◆ Goal of the exercise:
Please repeat the lines of the data below word for word, from the line containing "Task: Select the red POL bar" through the line containing "tap(458, 627)", with both of those lines included.

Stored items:
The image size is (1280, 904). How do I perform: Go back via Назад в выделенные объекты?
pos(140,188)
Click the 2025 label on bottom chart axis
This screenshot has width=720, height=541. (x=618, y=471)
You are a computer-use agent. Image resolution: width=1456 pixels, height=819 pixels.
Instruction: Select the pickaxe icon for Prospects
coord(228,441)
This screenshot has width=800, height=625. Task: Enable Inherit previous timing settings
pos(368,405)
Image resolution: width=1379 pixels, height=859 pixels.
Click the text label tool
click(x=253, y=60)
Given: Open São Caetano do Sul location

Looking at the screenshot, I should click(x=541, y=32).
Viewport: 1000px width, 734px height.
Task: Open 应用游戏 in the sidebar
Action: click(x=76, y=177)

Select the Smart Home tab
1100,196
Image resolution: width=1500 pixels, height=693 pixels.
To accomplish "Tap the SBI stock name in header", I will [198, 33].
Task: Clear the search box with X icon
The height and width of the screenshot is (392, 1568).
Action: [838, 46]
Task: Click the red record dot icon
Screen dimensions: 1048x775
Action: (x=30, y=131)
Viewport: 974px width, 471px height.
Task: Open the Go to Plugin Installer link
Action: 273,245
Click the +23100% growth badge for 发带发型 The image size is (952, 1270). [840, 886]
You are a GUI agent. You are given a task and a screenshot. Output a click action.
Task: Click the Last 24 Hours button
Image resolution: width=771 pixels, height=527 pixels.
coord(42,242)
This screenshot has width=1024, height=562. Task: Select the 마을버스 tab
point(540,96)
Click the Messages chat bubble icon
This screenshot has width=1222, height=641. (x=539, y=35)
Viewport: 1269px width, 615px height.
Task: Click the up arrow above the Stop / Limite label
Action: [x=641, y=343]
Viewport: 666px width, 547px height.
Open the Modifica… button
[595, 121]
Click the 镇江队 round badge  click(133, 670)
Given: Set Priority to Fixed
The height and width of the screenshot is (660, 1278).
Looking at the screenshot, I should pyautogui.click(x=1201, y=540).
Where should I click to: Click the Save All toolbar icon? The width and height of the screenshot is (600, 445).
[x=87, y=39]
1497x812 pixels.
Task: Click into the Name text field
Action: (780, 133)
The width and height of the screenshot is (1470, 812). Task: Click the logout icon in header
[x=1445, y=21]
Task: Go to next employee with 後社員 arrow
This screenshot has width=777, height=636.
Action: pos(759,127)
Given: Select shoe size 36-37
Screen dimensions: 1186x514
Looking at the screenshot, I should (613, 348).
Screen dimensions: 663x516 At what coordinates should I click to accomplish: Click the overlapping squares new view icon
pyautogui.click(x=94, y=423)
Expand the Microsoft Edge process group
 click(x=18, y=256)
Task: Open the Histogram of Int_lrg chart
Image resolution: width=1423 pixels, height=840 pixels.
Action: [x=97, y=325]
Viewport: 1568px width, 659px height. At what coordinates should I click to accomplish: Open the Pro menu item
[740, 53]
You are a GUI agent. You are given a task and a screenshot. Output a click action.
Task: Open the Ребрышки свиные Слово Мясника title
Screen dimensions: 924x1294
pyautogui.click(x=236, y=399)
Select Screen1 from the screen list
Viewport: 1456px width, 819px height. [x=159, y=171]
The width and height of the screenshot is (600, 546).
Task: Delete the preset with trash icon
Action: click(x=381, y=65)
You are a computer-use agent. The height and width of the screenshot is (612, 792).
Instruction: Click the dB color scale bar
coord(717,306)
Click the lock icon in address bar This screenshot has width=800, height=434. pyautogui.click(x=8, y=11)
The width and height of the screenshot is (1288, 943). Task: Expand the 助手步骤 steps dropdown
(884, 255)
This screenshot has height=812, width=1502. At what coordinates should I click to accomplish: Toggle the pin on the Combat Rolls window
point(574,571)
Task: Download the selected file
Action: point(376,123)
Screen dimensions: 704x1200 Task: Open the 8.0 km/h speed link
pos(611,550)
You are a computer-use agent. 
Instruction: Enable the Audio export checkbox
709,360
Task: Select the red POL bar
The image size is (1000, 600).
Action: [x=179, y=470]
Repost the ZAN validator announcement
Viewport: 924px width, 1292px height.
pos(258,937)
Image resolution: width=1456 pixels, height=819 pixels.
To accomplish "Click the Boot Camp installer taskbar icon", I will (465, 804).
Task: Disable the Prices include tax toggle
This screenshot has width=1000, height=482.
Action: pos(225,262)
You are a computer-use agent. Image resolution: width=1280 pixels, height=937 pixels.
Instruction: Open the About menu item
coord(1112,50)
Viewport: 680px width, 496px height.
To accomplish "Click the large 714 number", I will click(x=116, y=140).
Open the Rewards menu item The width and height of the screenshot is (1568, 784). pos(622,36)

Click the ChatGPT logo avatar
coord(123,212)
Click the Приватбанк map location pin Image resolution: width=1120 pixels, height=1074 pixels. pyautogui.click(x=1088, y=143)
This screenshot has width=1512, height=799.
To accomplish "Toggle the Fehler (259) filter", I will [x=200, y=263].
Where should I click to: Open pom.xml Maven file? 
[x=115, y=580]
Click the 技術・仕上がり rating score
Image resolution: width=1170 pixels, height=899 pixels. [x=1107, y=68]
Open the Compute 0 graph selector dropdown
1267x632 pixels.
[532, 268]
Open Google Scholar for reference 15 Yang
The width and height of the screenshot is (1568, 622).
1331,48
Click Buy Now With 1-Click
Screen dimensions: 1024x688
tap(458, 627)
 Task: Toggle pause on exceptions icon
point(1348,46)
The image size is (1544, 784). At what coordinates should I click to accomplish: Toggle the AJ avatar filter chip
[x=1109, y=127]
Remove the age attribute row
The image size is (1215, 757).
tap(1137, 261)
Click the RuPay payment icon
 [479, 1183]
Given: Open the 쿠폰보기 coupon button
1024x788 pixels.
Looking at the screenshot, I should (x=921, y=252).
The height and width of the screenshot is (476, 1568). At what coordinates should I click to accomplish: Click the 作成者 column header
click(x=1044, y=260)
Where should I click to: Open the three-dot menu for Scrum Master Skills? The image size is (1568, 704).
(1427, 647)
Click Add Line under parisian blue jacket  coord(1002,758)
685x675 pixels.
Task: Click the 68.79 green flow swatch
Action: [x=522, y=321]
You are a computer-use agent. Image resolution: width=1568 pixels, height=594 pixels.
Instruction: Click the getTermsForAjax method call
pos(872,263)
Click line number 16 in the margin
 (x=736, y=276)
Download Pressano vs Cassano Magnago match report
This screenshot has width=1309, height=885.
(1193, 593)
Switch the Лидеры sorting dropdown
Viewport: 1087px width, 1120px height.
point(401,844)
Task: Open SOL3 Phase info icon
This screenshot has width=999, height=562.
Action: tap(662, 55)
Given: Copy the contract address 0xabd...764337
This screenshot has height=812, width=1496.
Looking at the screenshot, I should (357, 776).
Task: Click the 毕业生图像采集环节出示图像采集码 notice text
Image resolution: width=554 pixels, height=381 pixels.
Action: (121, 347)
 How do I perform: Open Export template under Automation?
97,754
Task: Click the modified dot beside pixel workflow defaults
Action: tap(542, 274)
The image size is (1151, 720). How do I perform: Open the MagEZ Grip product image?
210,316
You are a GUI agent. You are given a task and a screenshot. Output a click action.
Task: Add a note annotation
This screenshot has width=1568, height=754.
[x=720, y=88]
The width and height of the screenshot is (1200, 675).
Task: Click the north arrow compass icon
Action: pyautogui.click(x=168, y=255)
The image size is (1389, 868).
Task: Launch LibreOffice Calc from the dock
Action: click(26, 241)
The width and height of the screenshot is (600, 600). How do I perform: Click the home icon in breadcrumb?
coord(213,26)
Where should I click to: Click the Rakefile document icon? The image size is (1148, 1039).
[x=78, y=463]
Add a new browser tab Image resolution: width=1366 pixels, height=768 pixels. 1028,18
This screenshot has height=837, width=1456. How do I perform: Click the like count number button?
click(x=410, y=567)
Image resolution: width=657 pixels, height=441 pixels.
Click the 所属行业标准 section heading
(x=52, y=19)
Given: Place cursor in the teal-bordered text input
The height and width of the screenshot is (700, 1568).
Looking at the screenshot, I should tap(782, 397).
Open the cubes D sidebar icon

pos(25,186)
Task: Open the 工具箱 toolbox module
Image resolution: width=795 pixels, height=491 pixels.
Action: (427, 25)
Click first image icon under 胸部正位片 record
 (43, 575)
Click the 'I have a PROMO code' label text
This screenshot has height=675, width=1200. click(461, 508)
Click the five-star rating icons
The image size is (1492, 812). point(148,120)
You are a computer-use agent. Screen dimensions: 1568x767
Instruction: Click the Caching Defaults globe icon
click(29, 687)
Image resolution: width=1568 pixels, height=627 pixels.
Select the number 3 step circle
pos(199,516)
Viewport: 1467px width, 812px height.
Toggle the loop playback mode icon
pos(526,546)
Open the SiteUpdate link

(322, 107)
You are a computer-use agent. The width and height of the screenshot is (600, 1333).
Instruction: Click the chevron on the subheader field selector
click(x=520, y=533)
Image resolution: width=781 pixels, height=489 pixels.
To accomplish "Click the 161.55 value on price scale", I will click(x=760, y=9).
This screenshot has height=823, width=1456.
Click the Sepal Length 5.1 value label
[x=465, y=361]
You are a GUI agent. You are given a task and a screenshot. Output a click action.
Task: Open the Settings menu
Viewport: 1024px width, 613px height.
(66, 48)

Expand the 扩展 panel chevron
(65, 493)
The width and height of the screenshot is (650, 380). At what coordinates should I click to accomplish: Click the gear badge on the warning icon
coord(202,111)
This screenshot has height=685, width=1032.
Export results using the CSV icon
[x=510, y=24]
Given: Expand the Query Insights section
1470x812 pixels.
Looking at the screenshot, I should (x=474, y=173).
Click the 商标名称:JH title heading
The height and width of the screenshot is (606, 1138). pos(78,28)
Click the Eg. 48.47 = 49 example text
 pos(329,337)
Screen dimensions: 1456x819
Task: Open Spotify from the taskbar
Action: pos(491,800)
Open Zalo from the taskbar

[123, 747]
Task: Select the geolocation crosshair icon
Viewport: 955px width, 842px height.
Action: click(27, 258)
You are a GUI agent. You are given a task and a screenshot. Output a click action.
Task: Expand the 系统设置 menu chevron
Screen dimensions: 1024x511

◆ The solution:
Task: Select the red POL bar
The image size is (1000, 600).
Action: [x=179, y=470]
Repost the ZAN validator announcement
Viewport: 924px width, 1292px height.
pos(258,937)
Image resolution: width=1456 pixels, height=819 pixels.
To accomplish "Click the Boot Camp installer taskbar icon", I will (465, 804).
Task: Disable the Prices include tax toggle
This screenshot has width=1000, height=482.
Action: pos(225,262)
You are a computer-use agent. Image resolution: width=1280 pixels, height=937 pixels.
Instruction: Open the About menu item
coord(1112,50)
Viewport: 680px width, 496px height.
To accomplish "Click the large 714 number", I will click(x=116, y=140).
Open the Rewards menu item The width and height of the screenshot is (1568, 784). pos(622,36)

Click the ChatGPT logo avatar
coord(123,212)
Click the Приватбанк map location pin Image resolution: width=1120 pixels, height=1074 pixels. pyautogui.click(x=1088, y=143)
This screenshot has width=1512, height=799.
To accomplish "Toggle the Fehler (259) filter", I will [x=200, y=263].
Where should I click to: Open pom.xml Maven file? 
[x=115, y=580]
Click the 技術・仕上がり rating score
Image resolution: width=1170 pixels, height=899 pixels. [x=1107, y=68]
Open the Compute 0 graph selector dropdown
1267x632 pixels.
[532, 268]
Open Google Scholar for reference 15 Yang
The width and height of the screenshot is (1568, 622).
1331,48
Click Buy Now With 1-Click
Screen dimensions: 1024x688
tap(458, 627)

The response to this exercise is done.